When the Duke of Douglas named his nephew, Archibald Stewart, his successor, young Archibald was pulled out of great poverty to great wealth in a very short period of time. He also found himself embroiled in a prolonged lawsuit with the Douglas-Hamiltons which called into question the legitimacy of his birth. 

Archibald did come into this world under suspicious circumstances. At the time of his birth his mother, Lady Jane Douglas, was 50 years of age. At that point in history it was quite unusual for a woman of 50 to give birth, much less to twins. She had not married until quite late in life and when she did so it was only for the stated reason of giving an heir to the House of Douglas. 

She and her husband, Sir John Stewart, moved to Aix-la-Chapelle, France soon after their marriage and there Lady Jane found herself to be pregnant. It would be assumed that a woman of such advanced years, pregnant for the first time, would take great care and settle down in comfort to await the birth. Lady Jane, however, abruptly moved from Aix-la-Chapelle to Paris in the eighth month of her pregnancy accompanied only by her husband and a maid. Supposedly this was to place her under the care of the best doctors in France.
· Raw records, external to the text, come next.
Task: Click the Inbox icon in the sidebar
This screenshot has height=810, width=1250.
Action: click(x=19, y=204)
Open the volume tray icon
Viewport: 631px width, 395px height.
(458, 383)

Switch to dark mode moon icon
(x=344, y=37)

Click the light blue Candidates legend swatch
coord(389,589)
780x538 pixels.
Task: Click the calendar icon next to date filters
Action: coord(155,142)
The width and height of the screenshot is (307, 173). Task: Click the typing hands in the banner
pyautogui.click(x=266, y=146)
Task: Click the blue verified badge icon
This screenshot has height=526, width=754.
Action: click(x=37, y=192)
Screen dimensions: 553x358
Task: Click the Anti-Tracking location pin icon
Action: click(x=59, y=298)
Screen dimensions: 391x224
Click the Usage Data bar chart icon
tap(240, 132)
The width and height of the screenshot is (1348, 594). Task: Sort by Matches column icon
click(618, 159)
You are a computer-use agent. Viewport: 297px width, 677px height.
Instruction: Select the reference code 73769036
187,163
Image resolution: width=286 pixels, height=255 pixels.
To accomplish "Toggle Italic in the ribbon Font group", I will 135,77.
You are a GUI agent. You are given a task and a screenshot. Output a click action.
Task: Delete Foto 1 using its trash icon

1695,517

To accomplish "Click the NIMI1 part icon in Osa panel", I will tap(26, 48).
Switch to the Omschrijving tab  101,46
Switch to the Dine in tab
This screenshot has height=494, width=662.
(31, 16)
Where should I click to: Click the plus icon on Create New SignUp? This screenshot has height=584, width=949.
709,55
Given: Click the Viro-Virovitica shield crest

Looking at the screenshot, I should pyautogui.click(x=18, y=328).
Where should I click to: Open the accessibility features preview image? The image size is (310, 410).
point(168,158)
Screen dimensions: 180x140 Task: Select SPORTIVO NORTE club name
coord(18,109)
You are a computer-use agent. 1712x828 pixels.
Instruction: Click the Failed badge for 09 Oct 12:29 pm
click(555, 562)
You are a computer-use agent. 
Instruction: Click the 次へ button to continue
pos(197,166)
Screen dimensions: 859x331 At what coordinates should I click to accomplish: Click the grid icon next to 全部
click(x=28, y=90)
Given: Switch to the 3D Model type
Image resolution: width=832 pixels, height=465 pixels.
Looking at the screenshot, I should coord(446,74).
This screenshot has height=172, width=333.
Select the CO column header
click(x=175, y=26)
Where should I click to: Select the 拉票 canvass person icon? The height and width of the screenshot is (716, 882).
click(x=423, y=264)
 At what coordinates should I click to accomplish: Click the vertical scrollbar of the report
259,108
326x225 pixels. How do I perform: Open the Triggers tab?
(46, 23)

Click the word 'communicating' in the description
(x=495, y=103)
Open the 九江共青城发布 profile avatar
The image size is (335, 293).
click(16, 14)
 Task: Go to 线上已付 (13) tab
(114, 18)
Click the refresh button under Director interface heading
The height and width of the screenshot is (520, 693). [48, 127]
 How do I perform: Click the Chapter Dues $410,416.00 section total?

In the end the doctor who delivered the babies could never be found nor could the woman who was purported to have owned the house in which the births took place. 

Even though twins were reported in letters, the couple returned to Rheims in July, 1748 with only one infant. When questioned about the other baby it was said he was left in the care of the doctor. It wasn't until November, 1749 that the couple, again in the company of the same maid, returned to Paris to retrieve their son. 

Interestingly, it was later found that there had been two kidnappings in Paris in that period of time, one in July, 1748 and another in November, 1749. Witnesses claimed, in both cases, that the baby boys were carried off by a Lady, a Gentleman and their maid. This was enough to convince the court, albeit in a very close decision, to award the Douglas properties to the Duke of Hamilton. Archibald appealed to the British House of Peers who overturned the court's decision on the basis of the deed drawn up by the late Duke of Douglas and awarded Archibald the Douglas estates. The marquessate, however, stayed with the Duke of Hamilton. Archibald took the name of Douglas and married the daughter of the Duke of Montrose. 

In 1796 he received the title Lord Douglas from King George III.